お見舞いのあいだに、心良の世話を千和に任せるようになったのだ。
意外なことだが、長時間のお見舞いには1歳は連れていけても6歳は無理であるらしい。
『すぐに退屈するし、ずっと遊んでもらいたがるし、お行儀よく待ってるように言い聞かせても反論してくるし』
硝子の言い分を聞けば、なるほど、である。
千和は実母が苦手なので、硝子がかわりにお見舞いに行ってくれている間に心良の世話をするのは、Win-Winの関係といえるだろう。

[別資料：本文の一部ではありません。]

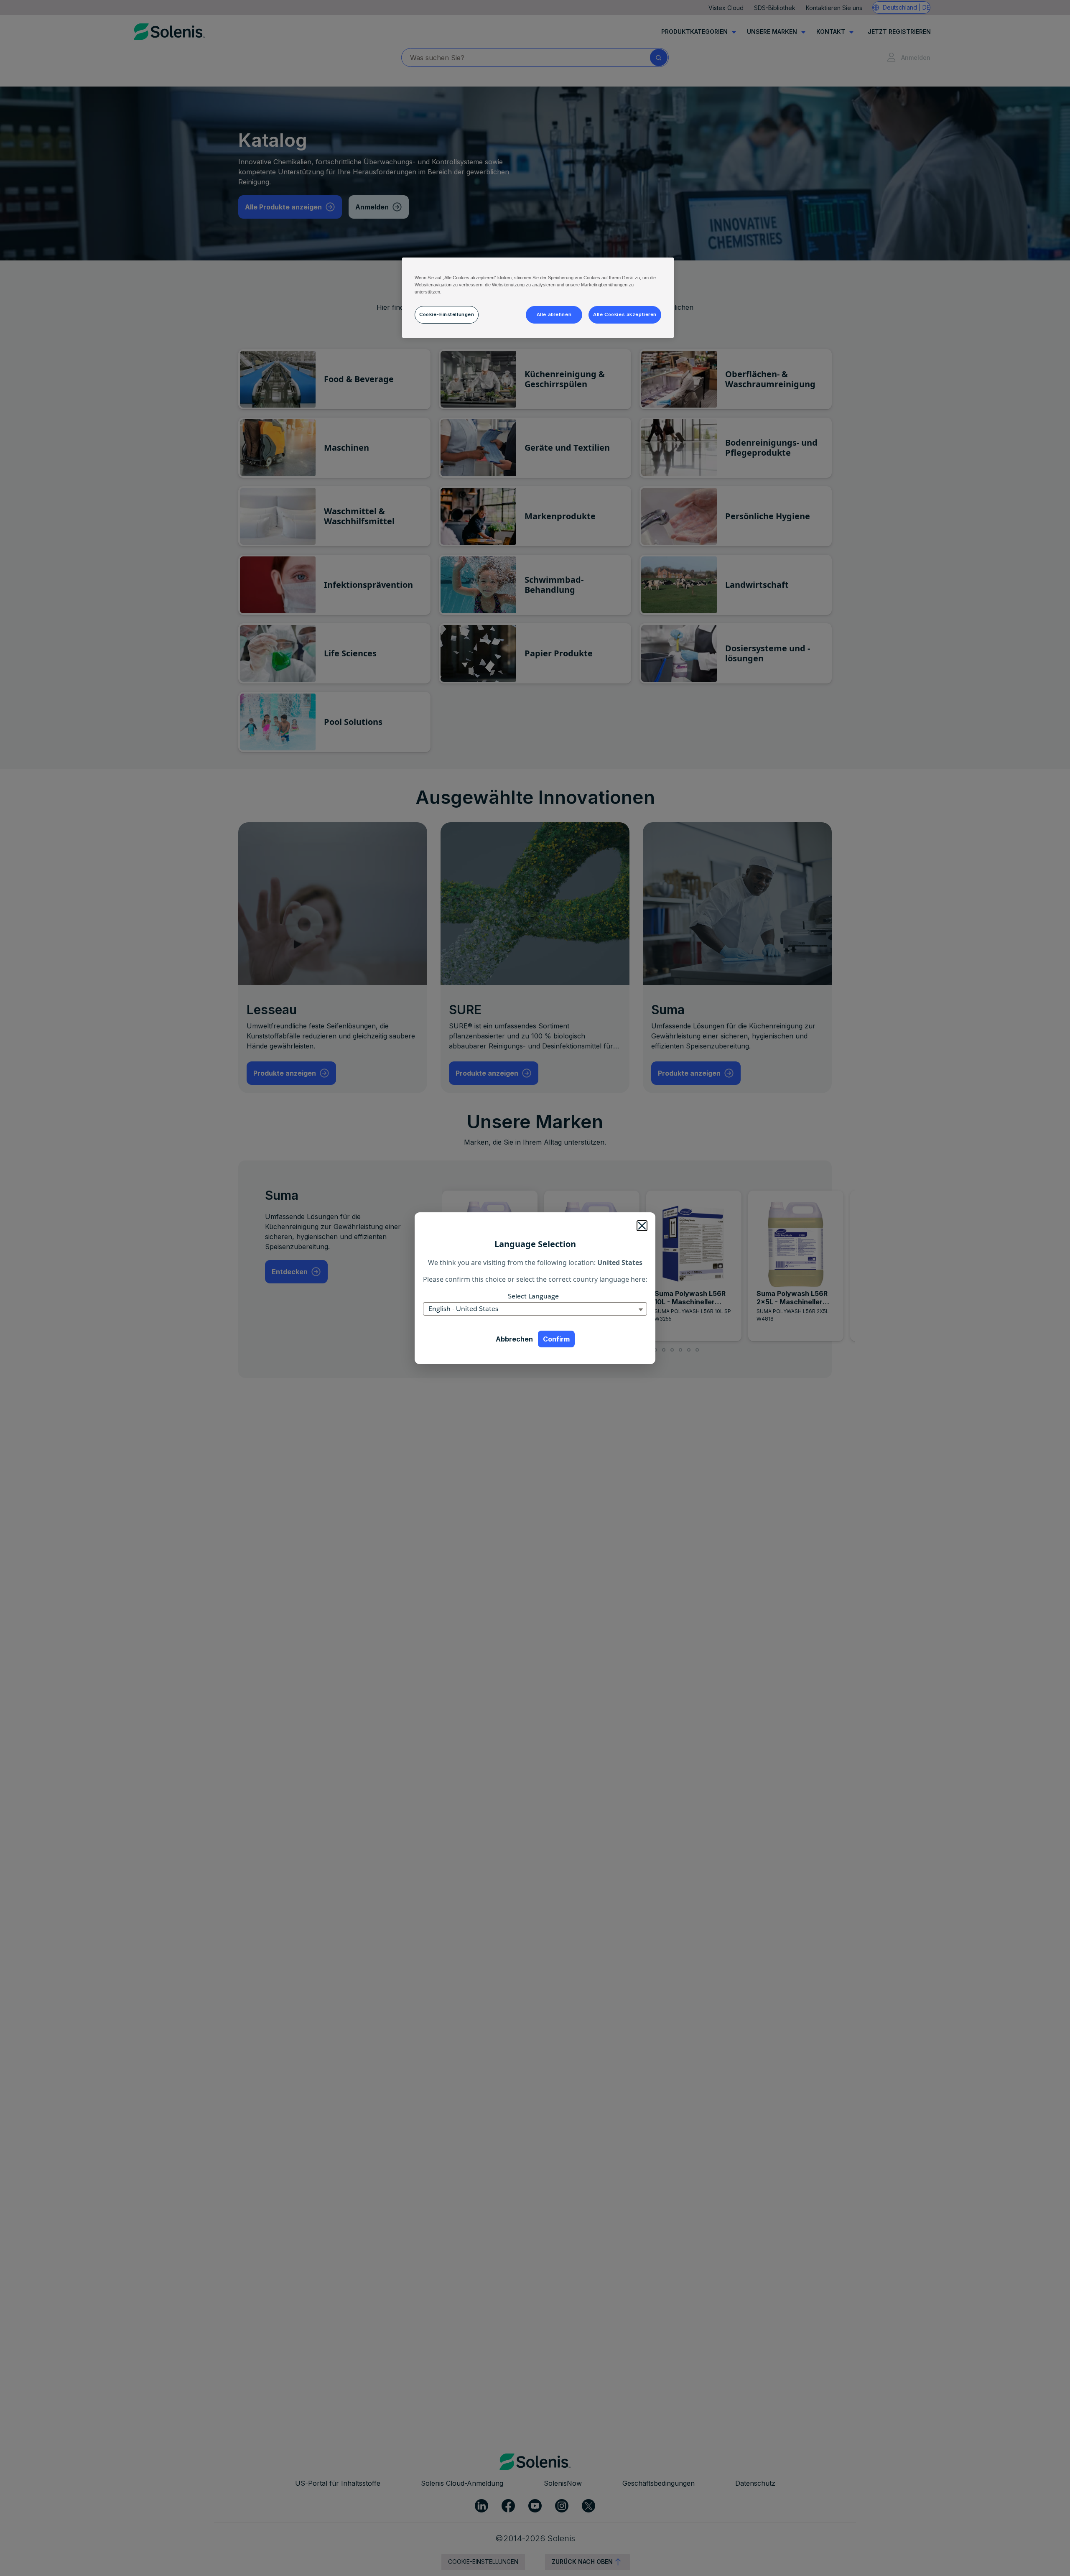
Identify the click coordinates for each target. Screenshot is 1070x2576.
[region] (538, 298)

心良がおままごと用のプレートを持ってきて、千和と硝子の前に置いた。
「ママ、ちわちゃん、おまたせしました。すぺしゃるハンバーグセットでーす! 」
「ありがとう、ここちゃん。いただきます」
「おいしい? 」
「うん。すっごくおいしい! 」
「まいどありです。お代は、いちおくえんです」
「たかっ」
「じゃあ100円で! 」
「どんだけディスカウント」
「えへ。しゅっけつ大サービスです」
「出血多量でお店つぶれるよそれ」
「だいじょうぶ! ここ、ダイヤこうざん、ほりあてたもんね」
しばらくおままごとの相手をしていると、硝子が時計を見て立ち上がった。
「そろそろバスの時間ね」
「じゃ行こうか。ここちゃん、おばちゃんとヒーローショー行く? 」
「いよっ、まってました! 」
これから、硝子と大知はバスに乗って病院へ。千和と心良は駅近のショッピングモールへ行くことになっている。
帰りはふたりで待ち合わせ、新しくできたカフェでお茶をする予定だ。
「じゃあね、母によろしく」
「うん、またあとでね」
「ママ、いってらっしゃい! 」
「ここちゃんもね」
タワマンの入口で硝子と別れると、心良は千和の手に当然のように、ぶらさがってきた。